Still have a ways to go. Only 3 of 16 keynotes at @ALMMedia’s @LegalweekShow are to be given by women. #womenintech #Legalweekshow18 pic.twitter.com/12cQHw2AVg
— Kevin O'Keefe (@kevinokeefe) January 30, 2018
ALM’s response to my tweet and another discussing the lack of diversity was to point out there were “several women speakers” throughout their show, drawing over 10,000 people. I have to believe they were saying that there were several women speakers throughout each of the separate tracks, as opposed to throughout the conference.
There are several women speakers throughout @LegalweekShow's conferences in #LegalMarketing #LegalDiversity #Legaltech and #BusinessofLawForum. #womenintech.
— ALM Media (@ALMMedia) January 30, 2018
No matter ALM’s Legalweek Show, there’s a problem. Per Glassmeyer.

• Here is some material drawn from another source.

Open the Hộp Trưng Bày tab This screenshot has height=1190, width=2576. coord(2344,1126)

We have either one of two problems here. Either the conference organizers didn’t do due diligence in finding diverse panels to speak at their conference OR there simply aren’t diverse people making legal tech. The former is bad, but the latter is devastating.
Rather than complain, Glassmeyer is taking action.

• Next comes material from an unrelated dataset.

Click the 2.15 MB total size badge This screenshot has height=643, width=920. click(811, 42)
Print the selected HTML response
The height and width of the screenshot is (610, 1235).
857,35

I’m crowdsourcing a list of legal tech and innovation people from diverse and underrepresented backgrounds. As of this writing, there’s about 50 people listed. Feel free to add yourself. If you’re planning a conference, please consult it and diversify your speaker line up. If you’re hiring, reach out to the people on the list and ask them to apply or distribute the job ad to their networks.
Glassmeyer suggests (and I am with her):
- Refuse to speak on non-diverse panels.
- Offer to give up your slot to a diverse individual. Have suggestions ready (Another way this list might come in handy.)
- Insist that any conference you speak at or attend has a code of conduct. Here’s a great starting point for one. And yes, your conference needs one.
- Speak out about the need for diversity. This can’t be a battle only fought by underrepresented populations. Some CIS het White men need to take up the banner. I know some of you just rolled your eyes at the phrase “CIS Het White Men.” Get over it.
I’ll add another, when you see panels and programs lacking diversity, take some pictures and share them on Twitter. Let the conference host respond.
Five or six years ago I was asked by the Practicing Law Institute to put together two all day programs on social media and blogging. The first thing I was handed were the diversity requirements for reach panel and the entire program. It’s obvious other conferences are not following PLI’s lead — or at least not enforcing any diversity policies they may have.
I speak a fair amount and I don’t recall the diversity of all the legal tech programs and, if I was on a panel, the diversity of each of the panels. The best I recall is that the programs and panels were mostly white men.
We may be bringing tech and innovation to the law, but some things are not changing, as Will Hornsby commented to a picture I shared tweet from a future of law conference in London in November.
@kevinokeefe @DigitalLawyer Here's what hasn't changed since 1996 – a room full of old white men. https://t.co/0sYvhKZkCE
— Will Hornsby (@willhornsby) November 18, 2017
Glassmeyer’s right, time to stop complaining and time to start demanding diversity in legal tech conference speakers.